NEW DELHI: Mahasiswa dari berbagai universitas di Delhi menggelar protes di luar markas UGC di sini, menuntut penyelidikan institusional atas kematian seorang mahasiswa LSR, yang diduga bunuh diri pekan lalu menyusul kekhawatiran mengejar pendidikan mengingat kondisi keuangan keluarganya yang buruk. .

“Kelalaian pencairan beasiswa, ketidaktahuan administrasi dan sistem pendidikan online yang tidak adil telah merenggut banyak nyawa dengan cara yang berbeda di tengah pandemi, merusak masa depan ribuan siswa seperti Aishwarya,” salah satu siswa yang memprotes. kata.

Seruan protes diberikan oleh Asosiasi Mahasiswa India (AISA) yang didukung oleh Kiri.

Aishwarya, seorang mahasiswa Lady Sri Ram (LSR) College for Women dan seorang calon IAS, ditemukan tergantung di rumahnya di Shadnagar di distrik Ranga Reddy di Telangana pada 2 November. Dalam catatan bunuh diri yang konon ditulis olehnya, 19 tahun- Wanita tua mengatakan dia tidak ingin membebani orang tuanya dengan biaya pendidikan, menurut petugas polisi.

Mahasiswa tahun kedua Matematika BSc (Honours) itu telah kembali ke rumah dari Delhi pada bulan Maret, setelah mereka yang tinggal di asrama diminta untuk pulang oleh otoritas perguruan tinggi sehubungan dengan pandemi COVID-19.

“Kesenjangan digital, karena kesenjangan kelas-kasta-gender di masyarakat semakin melebar dan mengakibatkan ketidaksetaraan yang akan tercermin setelah pandemi hilang.

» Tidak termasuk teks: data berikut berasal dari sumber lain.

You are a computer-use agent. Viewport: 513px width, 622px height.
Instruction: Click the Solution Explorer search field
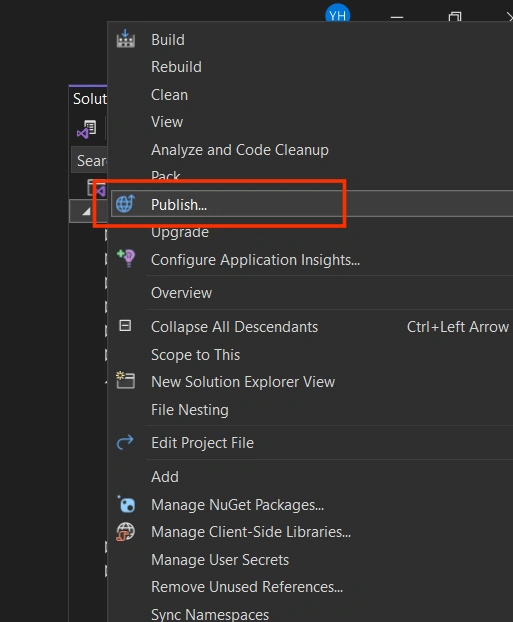click(89, 160)
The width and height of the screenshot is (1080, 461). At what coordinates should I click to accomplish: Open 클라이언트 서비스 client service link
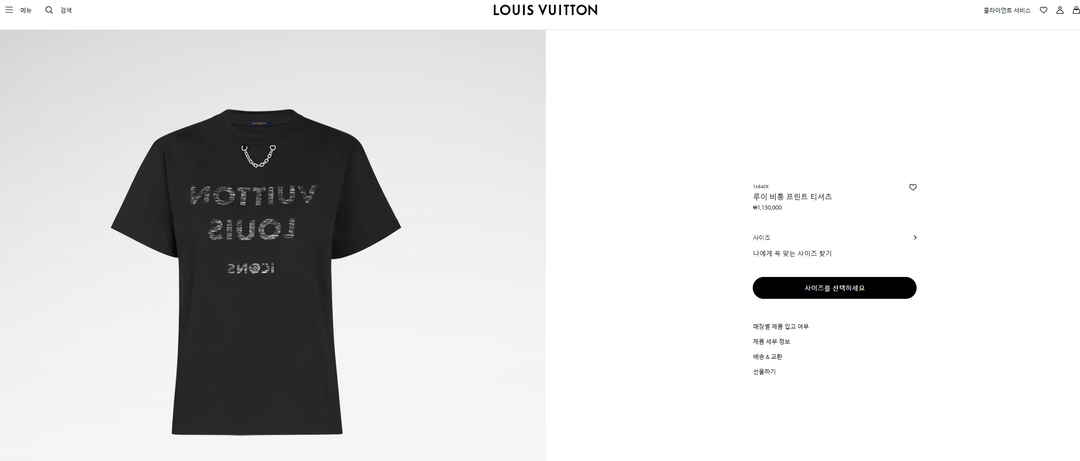click(x=1007, y=10)
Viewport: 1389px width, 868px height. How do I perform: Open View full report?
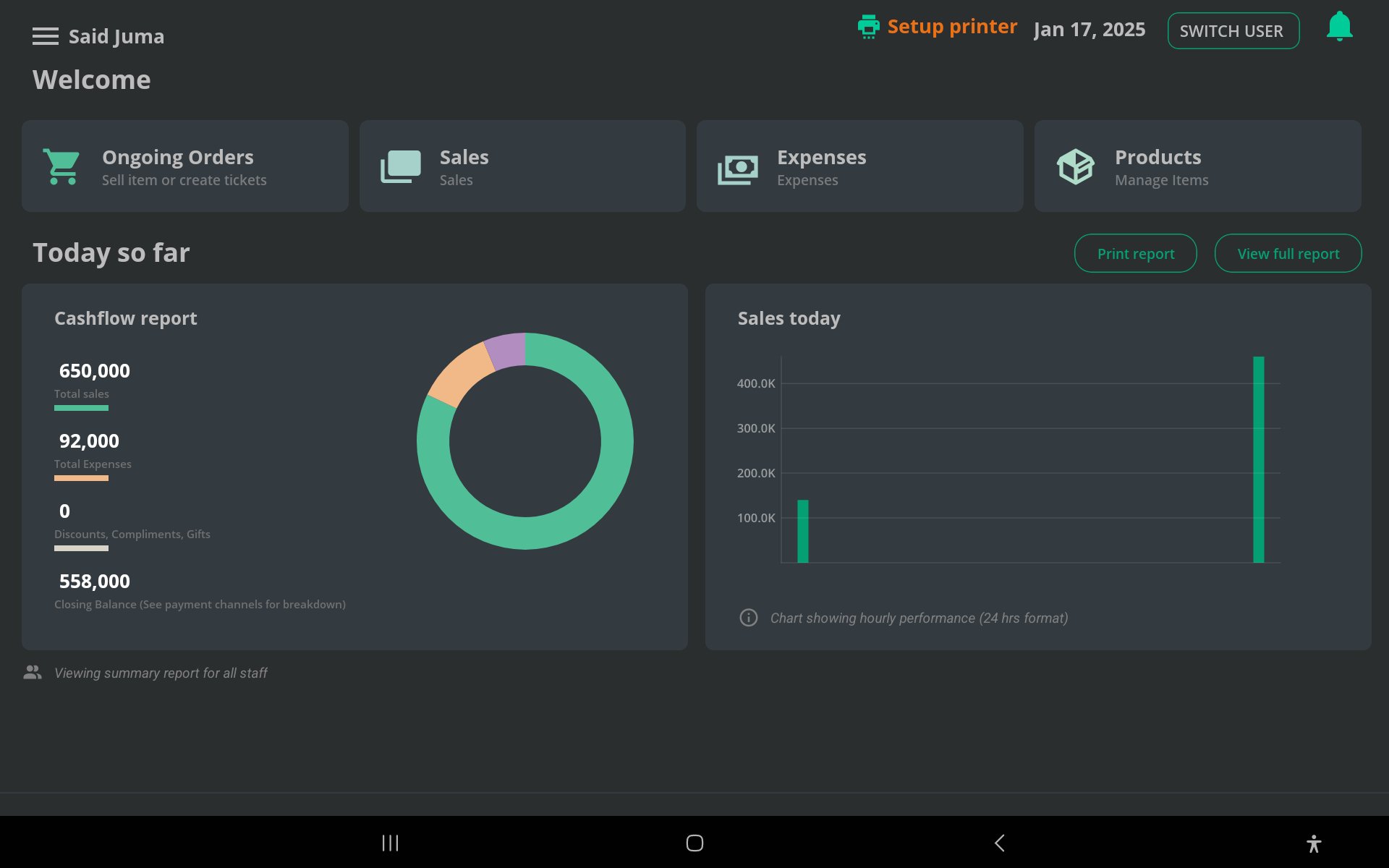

Kami menuntut dibentuknya penyelidikan independen terhadap pembunuhan institusional siswa LSR .

“Kami ingin pencairan semua beasiswa yang tertunda, termasuk JRF dan SRF, dan strategis pembukaan kembali kampus, asrama dan fasilitas universitas lainnya,” kata piagam tuntutan yang diajukan oleh mahasiswa yang melakukan protes.

“Penyediaan internet dibuat untuk mereka yang membutuhkan dan pemerintah harus bertanggung jawab atas tagihannya. Pelajar di tengah pandemi telah menjadi salah satu komunitas yang paling terpukul. Dari kekurangan sumber daya hingga kurangnya ketahanan di pihak pemerintah, pendidikan orang-orang termiskin di India sangat menderita, “tambahnya.